2. Use Personalized Communication
The best way to keep customers about to churn is to personally communicate with them. It indeed doesn't mean calling them personally, but you can direct your customer service team to do so. It will not only help the customer get resolutions faster but will also help your business keep customers.
3. Implement Effective Loyalty Programs
To decrease the chances of your customers even thinking about leaving you, you can make efforts to turn them into loyal customers. Loyal customers look at you not as a brand but as a feeling. That's why they don't tend to leave your brand due to slight discomfort. You can run loyalty programs to increase the number of loyal customers in your customer base by offering them benefits for shopping with you.
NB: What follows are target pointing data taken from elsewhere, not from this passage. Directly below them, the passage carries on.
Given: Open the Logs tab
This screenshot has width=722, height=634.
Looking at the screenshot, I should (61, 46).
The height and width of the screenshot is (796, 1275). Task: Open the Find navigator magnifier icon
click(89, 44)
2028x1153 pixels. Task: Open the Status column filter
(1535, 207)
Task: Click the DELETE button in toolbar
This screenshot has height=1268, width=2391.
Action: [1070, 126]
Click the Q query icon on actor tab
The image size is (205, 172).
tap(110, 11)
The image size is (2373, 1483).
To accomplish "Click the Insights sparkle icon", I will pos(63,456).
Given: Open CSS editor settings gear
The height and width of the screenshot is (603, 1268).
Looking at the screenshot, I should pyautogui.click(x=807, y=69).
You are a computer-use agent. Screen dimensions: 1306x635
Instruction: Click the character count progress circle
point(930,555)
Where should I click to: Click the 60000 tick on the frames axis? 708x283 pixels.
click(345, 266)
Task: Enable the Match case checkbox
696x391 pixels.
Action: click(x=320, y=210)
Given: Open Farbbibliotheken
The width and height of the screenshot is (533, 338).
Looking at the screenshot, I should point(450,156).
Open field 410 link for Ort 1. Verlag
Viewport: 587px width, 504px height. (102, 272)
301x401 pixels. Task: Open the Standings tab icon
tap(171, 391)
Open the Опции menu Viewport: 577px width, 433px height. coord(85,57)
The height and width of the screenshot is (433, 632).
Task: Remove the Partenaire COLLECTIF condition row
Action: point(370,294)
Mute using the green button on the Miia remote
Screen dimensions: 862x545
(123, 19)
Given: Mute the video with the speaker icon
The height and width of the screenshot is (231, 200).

4. Elevate Customer Experience with Exceptional Customer Service
Once a customer is in with your brand, the higher chances of him/her leaving are when he/she doesn't get good customer service. If you want to cover up those dissatisfaction with your product or service due to anything, exceptional customer service with quick resolution is important.
5. Enhance Product Quality Through Customer Feedback
With a focus on improving your product or service based on feedback, you can prevent future voluntary churn from ever happening. However, as we mentioned, based on feedback is important because feedback tells you where the problem is coming from.
Key Takeaways
● Understanding churn is crucial for revenue preservation and customer satisfaction.
● Metrics like retention rate, CLV, and churn prediction provide valuable insights into customer behavior.
● Proactive strategies such as personalized communication and loyalty programs help prevent churn.
● Implementation of these measures fosters long-term growth and brand reputation.
● Prioritizing retention and analyzing churn metrics sustains profitability and competitiveness.
In totality, this is how you can analyze the virus in your business and manage it effectively. With the strategies mentioned above, you can make your business more focused on customer retention, resulting in lower churn rates.